Sasha Rivers, a member of the Winnebago Tribe of Nebraska and a student at Salish Kootenai College in Montana, enjoyed her internship experience working with the Ho-Chunk Nation’s Renaissance Program.

By Jack Soto, Program Administrator, Internships and Career Readiness

Now that you know the benefits of internships, you are ready to embark on your search for an internship. But where should you look?

Believe it or not, in today’s tech era, finding an internship does not start with your computer. There are many other sources that are more useful for gathering information about an internship that you will find enjoyable than searching online. A few of those places are listed below and, to some extent, may help you find an internship you will enjoy while decreasing the stress involved with leaving home.

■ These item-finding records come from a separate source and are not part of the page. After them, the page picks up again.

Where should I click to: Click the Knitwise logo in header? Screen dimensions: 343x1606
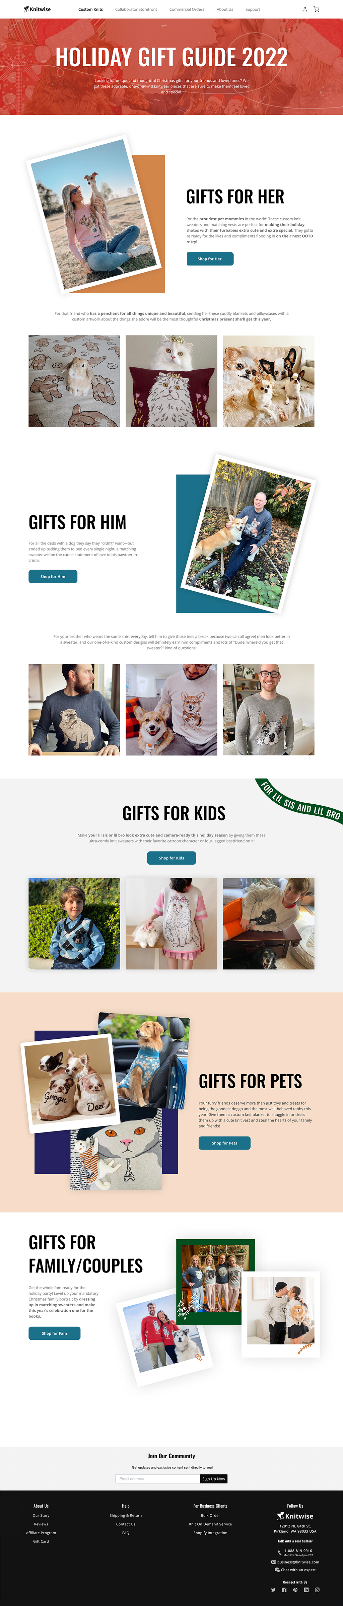coord(37,9)
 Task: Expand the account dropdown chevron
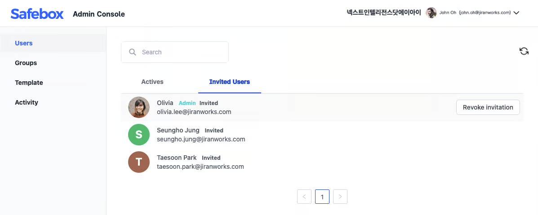pos(516,13)
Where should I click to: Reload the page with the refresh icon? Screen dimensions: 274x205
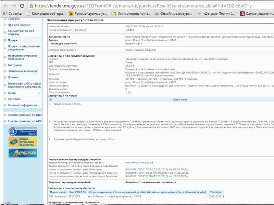[22, 6]
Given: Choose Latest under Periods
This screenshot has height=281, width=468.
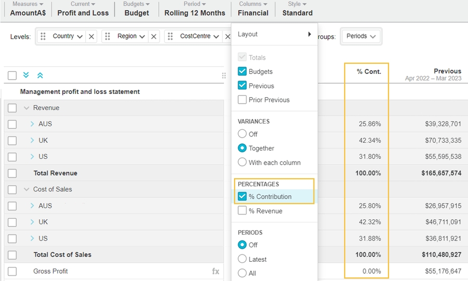Looking at the screenshot, I should (x=242, y=259).
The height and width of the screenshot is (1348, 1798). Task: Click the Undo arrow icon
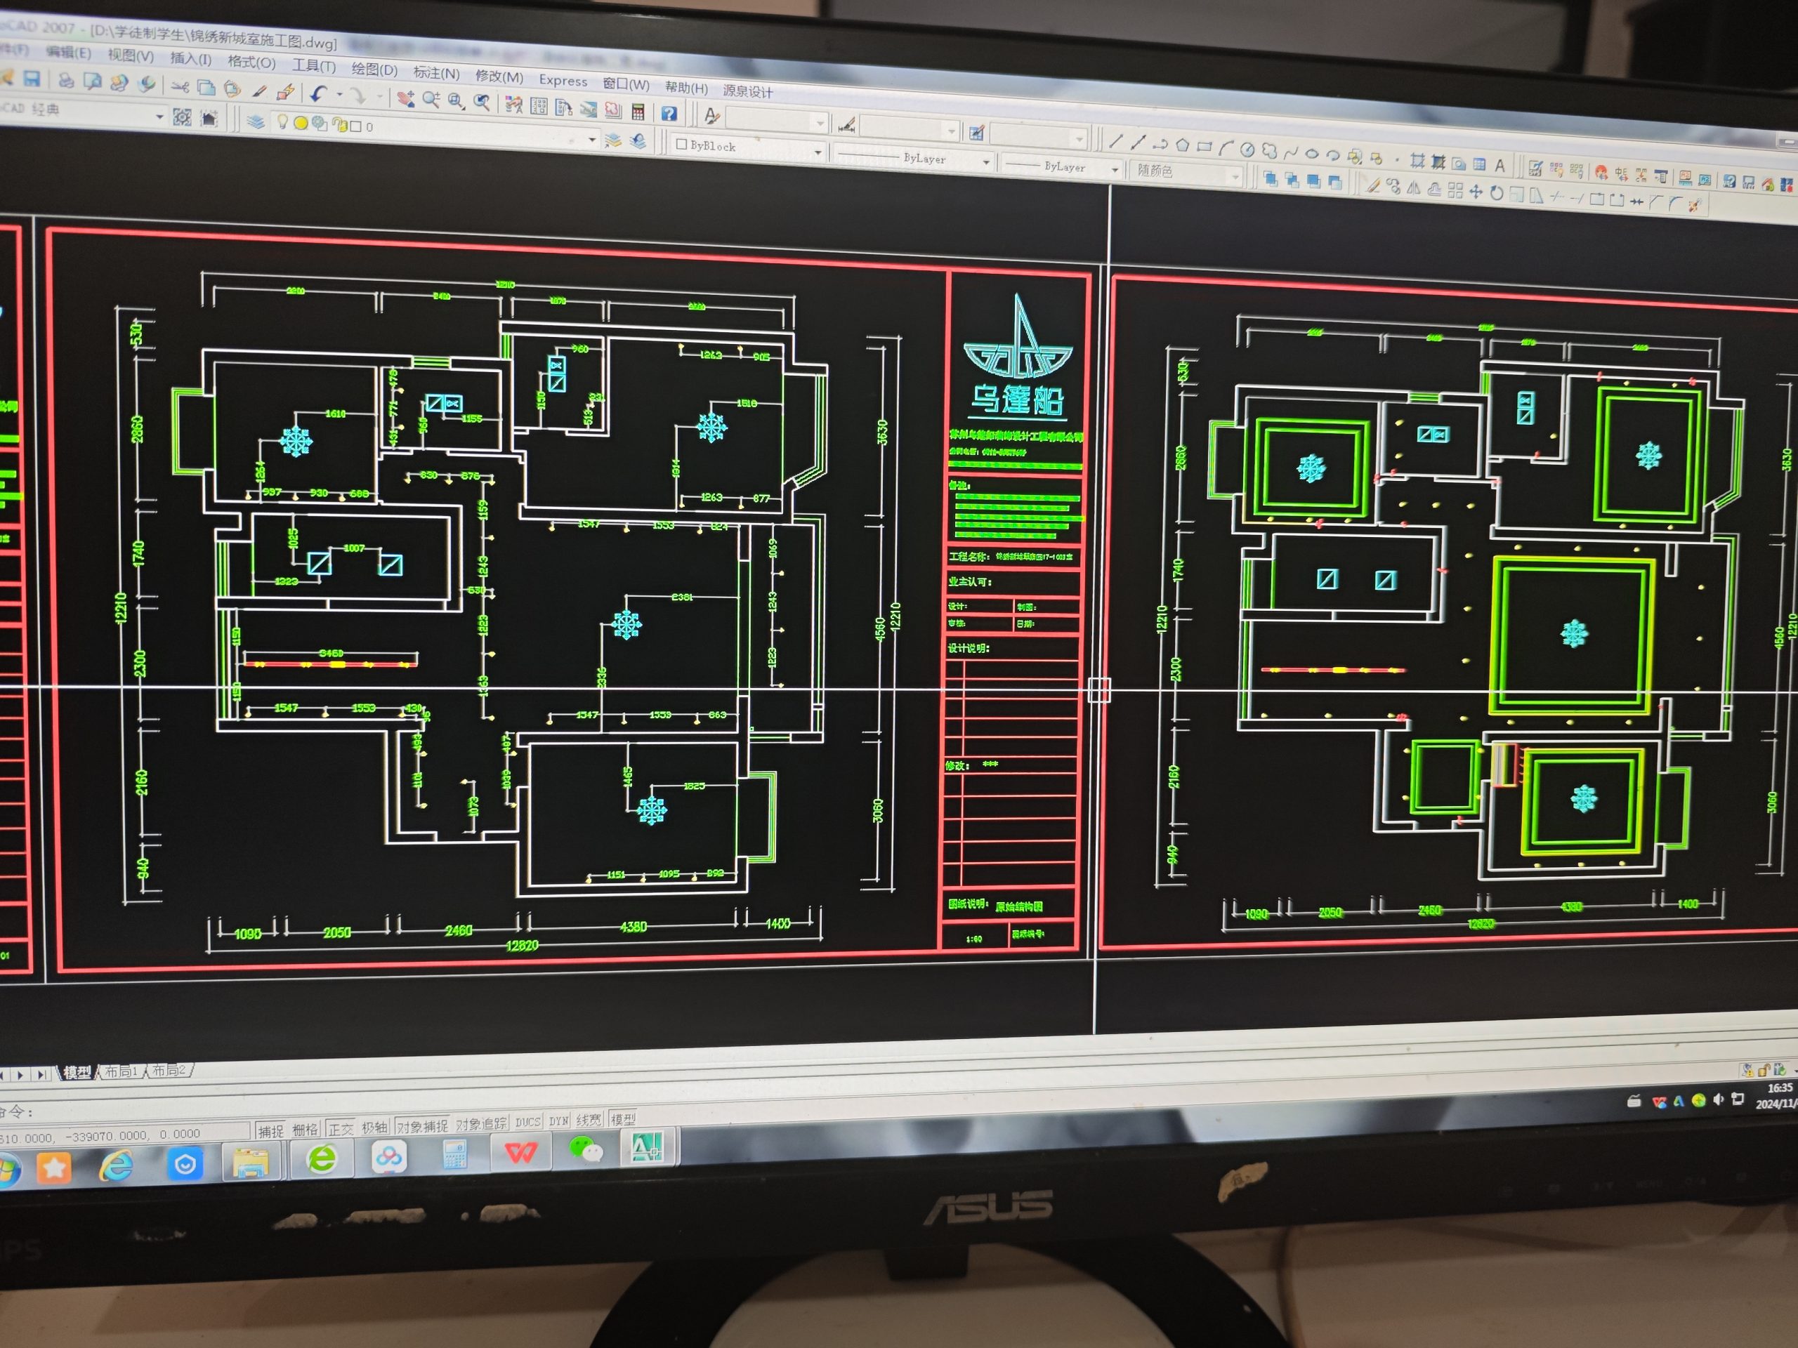tap(319, 93)
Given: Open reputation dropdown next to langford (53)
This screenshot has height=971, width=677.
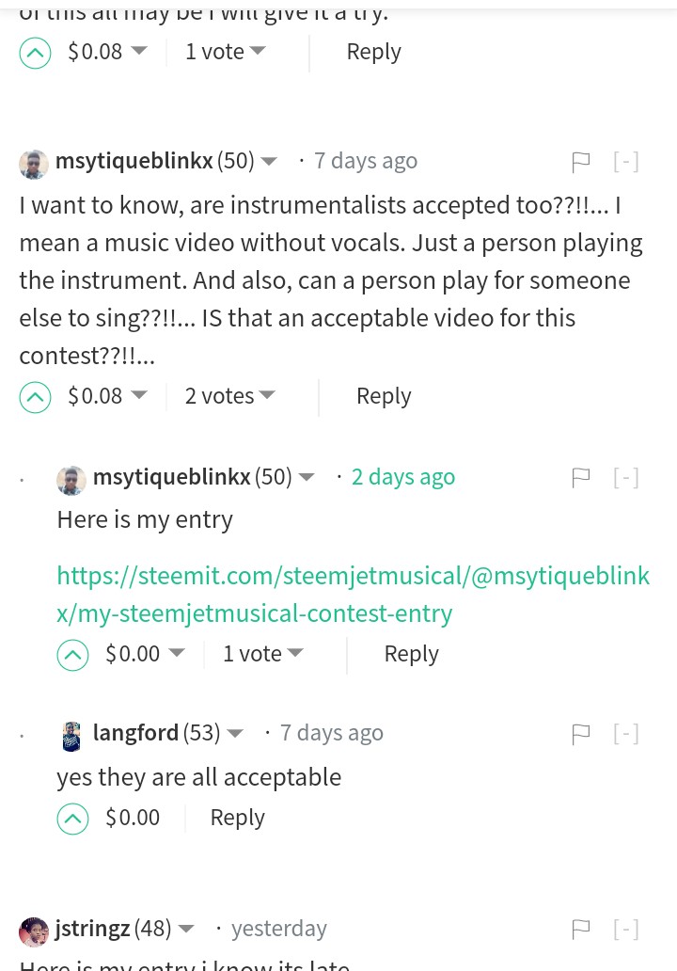Looking at the screenshot, I should click(235, 733).
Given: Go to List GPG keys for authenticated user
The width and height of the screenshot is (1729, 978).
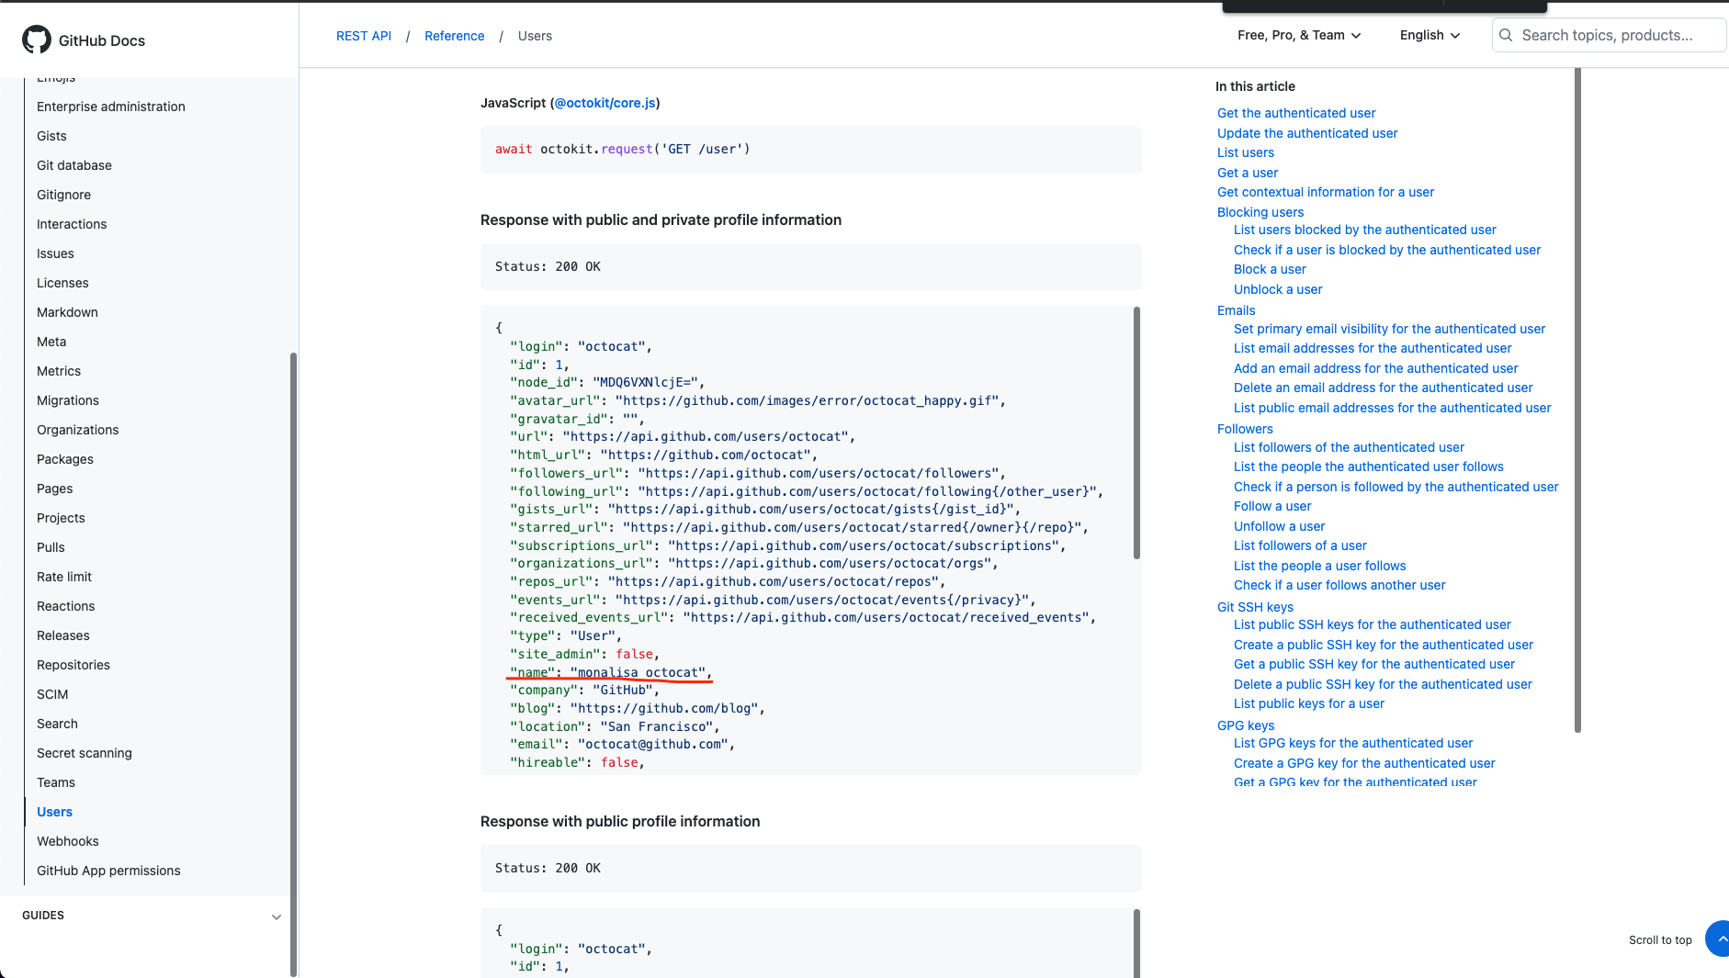Looking at the screenshot, I should point(1353,743).
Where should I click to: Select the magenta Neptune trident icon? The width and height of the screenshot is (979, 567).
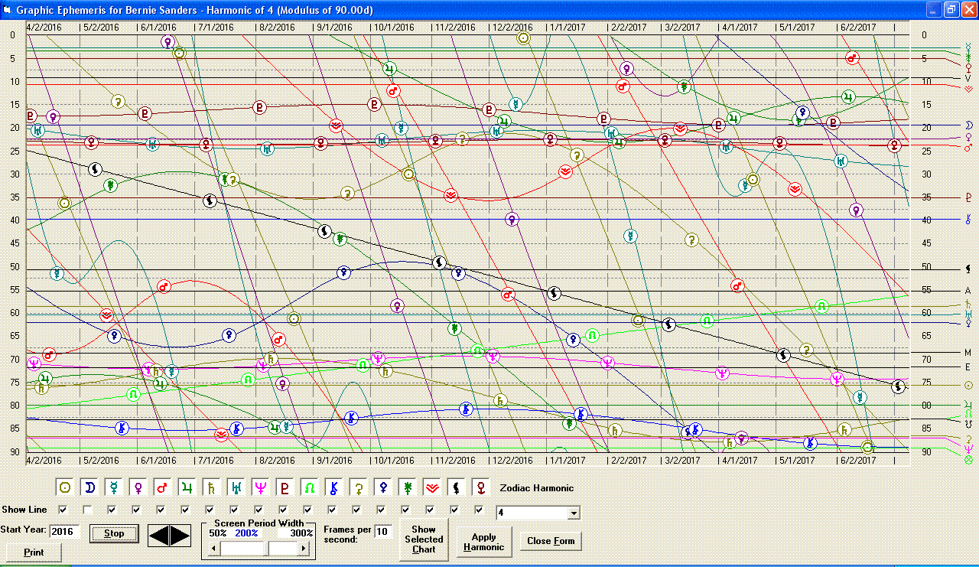[259, 487]
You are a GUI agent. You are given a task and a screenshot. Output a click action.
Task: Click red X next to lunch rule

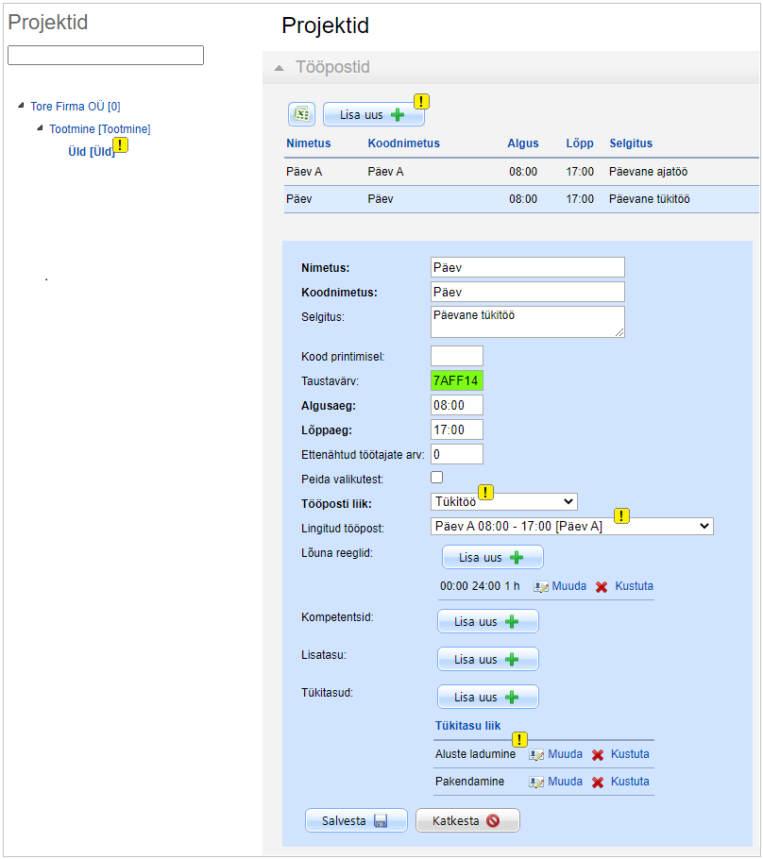(602, 586)
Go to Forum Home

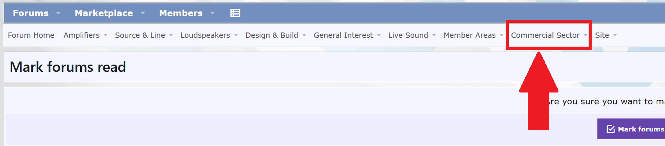(31, 35)
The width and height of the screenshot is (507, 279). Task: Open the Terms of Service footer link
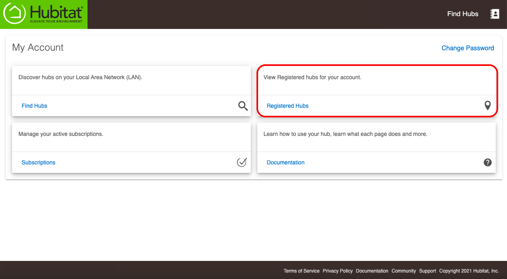pyautogui.click(x=301, y=271)
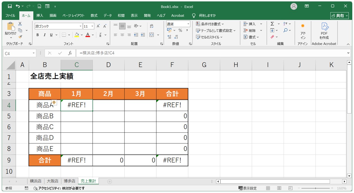
Task: Click the format painter brush icon
Action: pyautogui.click(x=20, y=37)
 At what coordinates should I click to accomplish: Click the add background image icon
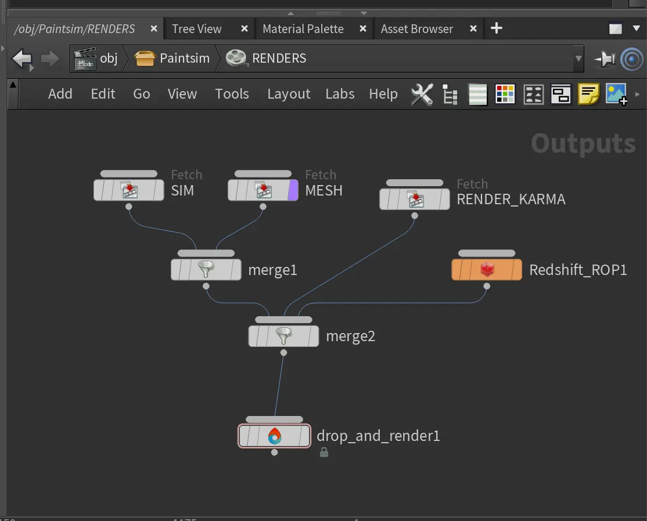(616, 95)
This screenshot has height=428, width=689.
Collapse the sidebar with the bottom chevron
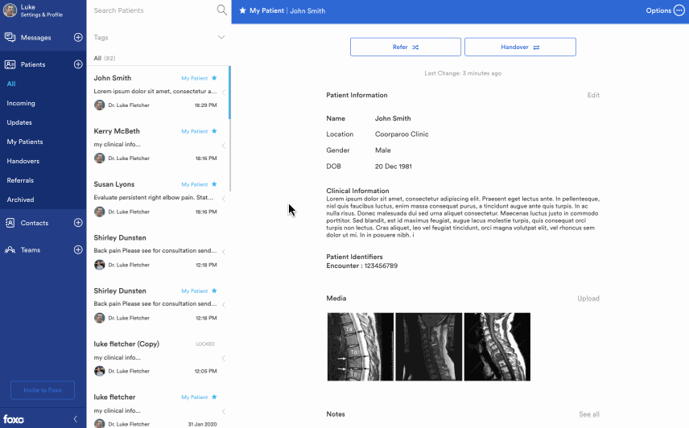coord(75,419)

  1. Friends – Friends and peers can offer the truest information about an internship experience. They do not have much reason to lie about liking or hating their time working in a professional environment. In fact, they have better insight on how to use your time wisely while interning, and help set the stage for your experience.
  2. Campus Career Centers – It is hard to believe that this place is often a missed opportunity, but it is. Frequently, students do not take advantage of the resources and the PEOPLE in this campus office. These centers offer career advising and in some cases, counseling on meeting your career goals. It is likely the friends you talk to about their internship experiences used this office once or twice. Each campus is different and offices may have different names and you may need to search for those who can assist in your research.
  3. Corporate or Professional Sites – If you have an interest in working for Google, then go to Google’s website to learn what types of opportunities they offer to assist you in your goal of working for them. You can do this type of online search and connection with most any larger company, corporation, or firm in most any industry. Additionally, for your major, search for national, state, and local organizations such as associations that serve your field to learn if they have internship listings on their site. In some cases, these companies and organizations are looking for Native community members to be a part of their team or organization.
  4. Your Community – Many tribes have internship programs of varying size, from large programs to those with just one or two positions. Check with tribal education or human resources departments. In many cases your tribe might create an internship just for you, which will lead to more internship opportunities for interested community members. You never know how your investigative work into an opportunity will develop the professional environment around you.

Start with the above places in your search for internship and other career development opportunities. Although I down-played Internet searches for opportunities, the Internet can be helpful. Sites like internships.com, Idealist.com, and (even) LinkedIn.com offer up great resources in helping to connect you to internships and employers. It may not seem easy to find the specific position you may want, but broadening your search strategy may link you to an opportunity that can enhance your goals; and, that is what interning is really all about.

Good luck with your internship search! And please be sure to share other sources you find with Jack Soto so the College Fund so we can share with other students embarking on their internship and career searches!